Gente Veneta - Lun, 13/05/2019 - 14:39

Seppure non troppo fortunata dal punto di vista climatico, quella di oggi sarà una data da ricordare per i cittadini di Favaro e di Dese: è stata infatti ufficialmente inaugurata questa mattina la nuova pista ciclabile di via Altinia, che collega in sicurezza, anche per i ciclisti e per i pedoni, i due importanti nuclei abitati.

Una cerimonia molto partecipata, nonostante la pioggia, a cui hanno preso parte, oltre al sindaco di Venezia, agli assessori comunali alla Mobilità, ai Lavori pubblici, al Turismo, all’Ambiente e alla Sicurezza urbana, all’assessore regionale ai Lavori pubblici, al presidente della Municipalità di Favaro, e a vari consiglieri comunali e di Municipalità, anche i bambini delle scuole del circondario, nonché tanti cittadini, a dimostrazione di quanto l’opera fosse attesa.

«Sarà utile non solo ai residenti – ha detto il sindaco Luigi Brugnaro – ma a tutti i cittadini che potranno finalmente arrivare, anche in bicicletta, fino al Bosco di Mestre».

La realizzazione della pista è stata resa possibile da un cofinanziamento: 825.000 euro sono arrivati dall’Unione Europea – Fondo Europeo di Sviluppo regionale (Fesr), nell’ambito del Programma operativo Città Metropolitane 2014-2020, dedicato alla sviluppo urbano sostenibile; 600.000 dalla Città Metropolitana; 330.000 dalla Regione Veneto, per un totale di 1.755.000 euro.

La pista è stata costruita sul lato ovest di via Altinia, con inizio di fronte al parcheggio scambiatore posto a nord dell’abitato di Favaro: è lunga 2,5 km, larga 3 metri (per consentire così il passaggio promiscuo di pedoni e ciclisti) e con pavimentazione in asfalto.
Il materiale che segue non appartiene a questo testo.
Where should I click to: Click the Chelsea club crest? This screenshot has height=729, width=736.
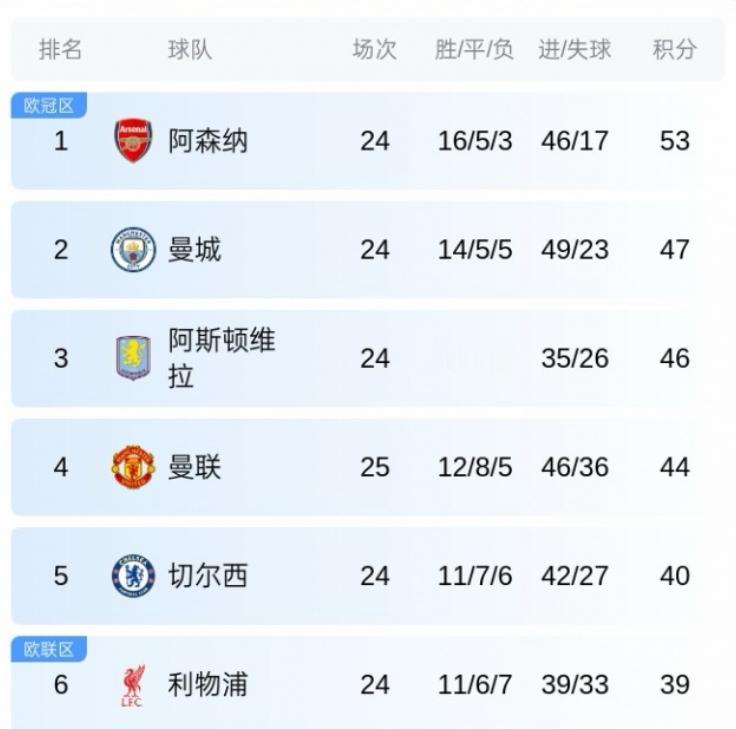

Per renderla più confortevole e fruibile sono stati piantati 106 nuovi alberi, installati 70 nuovi lampioni e posizionate 6 piccole aree di sosta, dotate di panchine.

Grazie alla collaborazione della parrocchia di Dese, che ha ceduto alcuni terreni, e che oggi era rappresentata dal parroco, don Enrico Torta, che ha benedetto l’opera, sono stati aggiunti al progetto originario altri 300 metri di pista, per poter così arrivare al centro di Dese.

Grazie ad un finanziamento della Città metropolitana il percorso sarà ulteriormente allungato a nord, per collegarlo, attraverso una passerella sopra il fiume Dese, a Marcon da un lato, e a Quarto d’Altino-Jesolo dall’altro. Gli uffici del Comune stanno inoltre studiando la possibilità di allungare il percorso anche a sud, per raggiungere il centro di Favaro.